When you’re writing a website – or a book, or a newspaper article, or any other kind of prose – the creative process doesn’t end after you get to the final page. Far from it. Proofing and editing are absolutely essential, so here are some top tips for honing your rough first draft into something publishable:

Let your first draft flow
Try not to edit the first draft until you’ve finished it. Let the words spill onto the page as they form in your head, without going back and making any changes. Why? Because the creative process is completely different from the editing process, and if you try and make your brain do both at the same time, you won’t do your best at either. Finish the first draft, then go back and tear it to pieces.

Take a step back
Don’t edit your copy straight after you’ve finished writing it. You’ll still be too involved in it, and you may not spot obvious errors. If you can, go and do something else for a few hours and come back to it later. Even better, wait until the next day.

Cut down your syllables
If you can replace a long word with a shorter one, do it! This is particularly important for web copy, which people tend to scan rather than reading word for word.

Cut some words out
Similarly, if you can replace a three or four word phrase with one word – do it. Look out for phrases like “with regard to” and “at this point in time” and replace them with “about” and “now”.

Say it loud, say it proud
Read what you’ve written out loud. When you’ve re-written and re-read a paragraph multiple times, there’s a danger that your brain will start reading what you think should be there, rather than what actually is. Reading it aloud gives you a different perspective and helps you to spot mistakes.

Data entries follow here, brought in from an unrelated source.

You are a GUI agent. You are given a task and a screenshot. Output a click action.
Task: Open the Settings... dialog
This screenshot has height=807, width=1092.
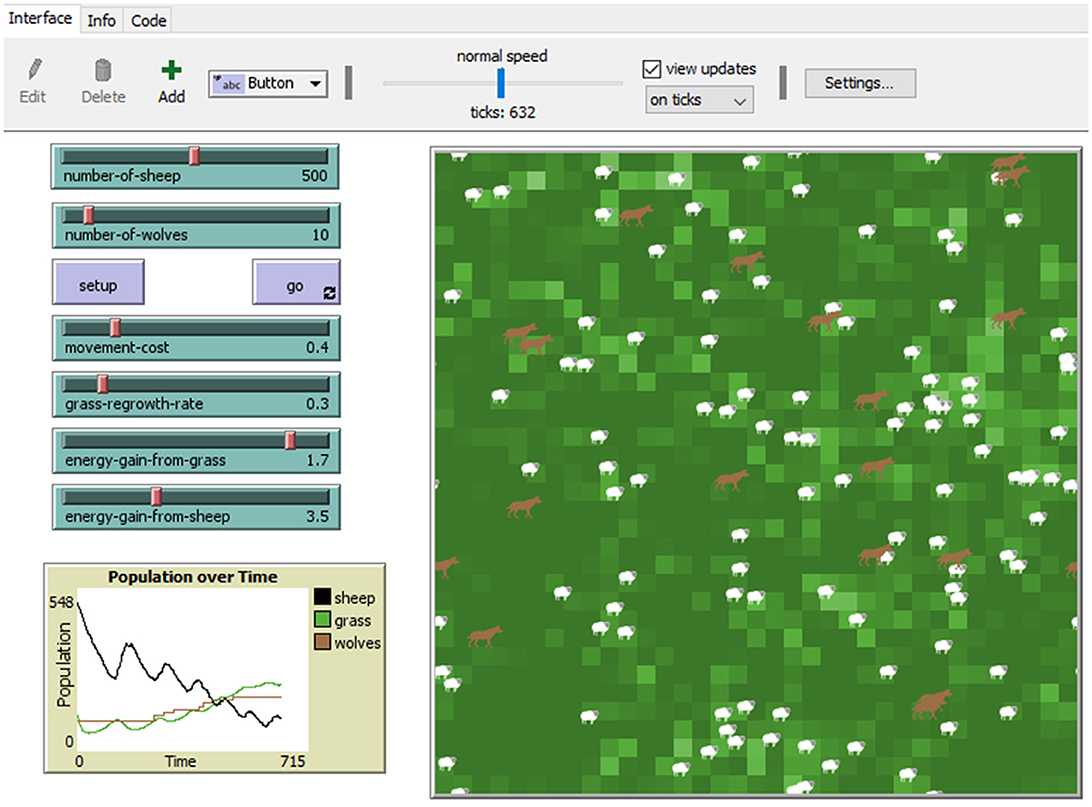860,84
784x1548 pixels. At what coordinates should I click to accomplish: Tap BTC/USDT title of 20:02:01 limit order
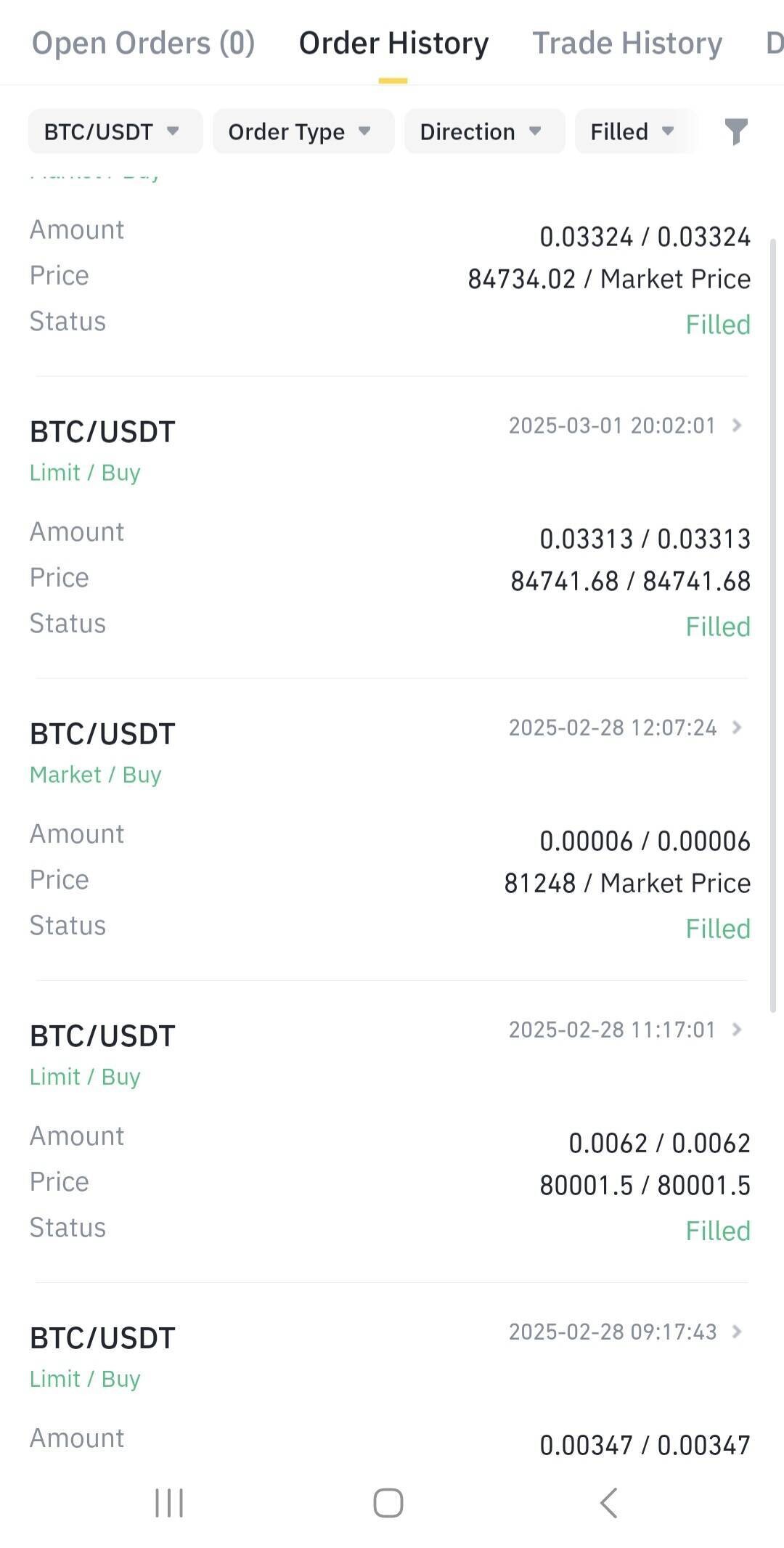(x=102, y=432)
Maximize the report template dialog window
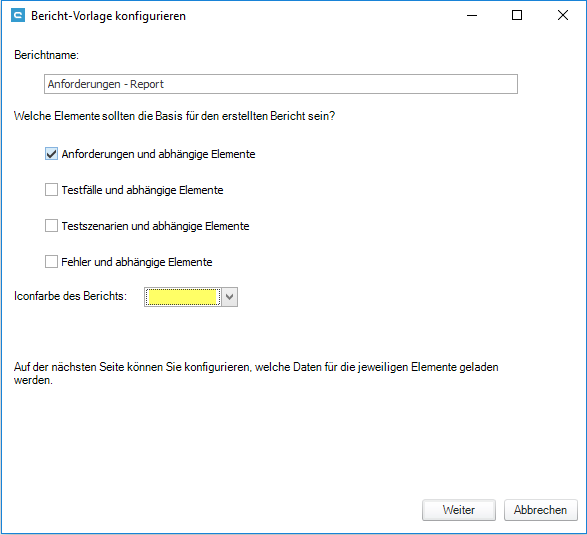587x535 pixels. pyautogui.click(x=517, y=16)
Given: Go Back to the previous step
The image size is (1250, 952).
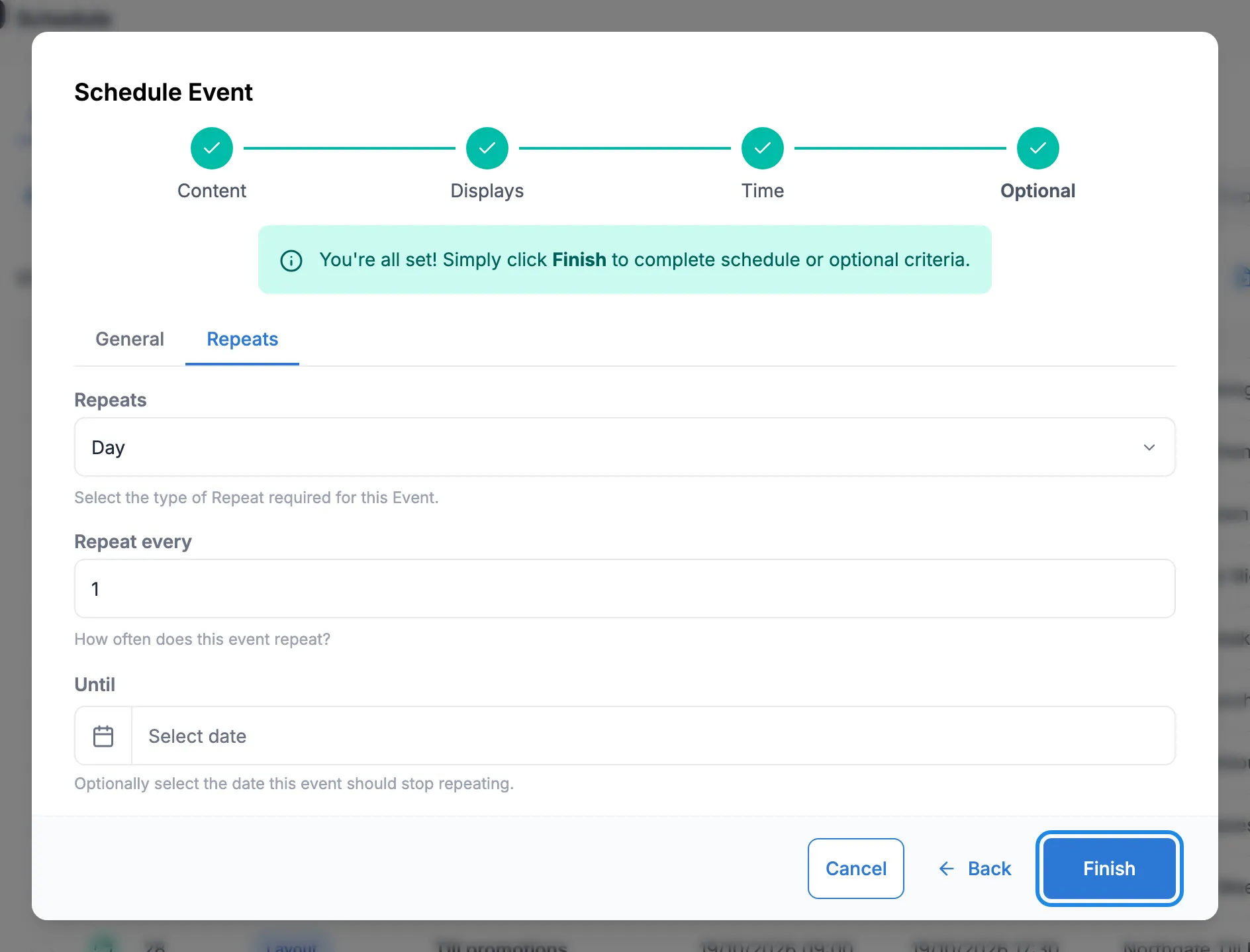Looking at the screenshot, I should click(x=975, y=869).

Spelling, punctuation and grammar
Check all three. Then check them again. Then get someone else to check them. If that sounds over-zealous, think about it from the customer’s point of view. If a business doesn’t even care enough to get the spelling right on their website, do they seem like the sort of business that will care about providing a good service to their customers?

And finally…
Remember, no one creates their best work the first time round. King Lear didn’t flow out of Shakespeare’s quill pen perfectly formed. JK Rowling spent six years writing and editing the first Harry Potter book. Editing is an essential part of the writing process. It’s worth taking your time over. As Oscar Wilde put it:

“I have been correcting the proofs of my poems. In the morning, after hard work, I took a comma out of one sentence. In the afternoon, I put it back again.”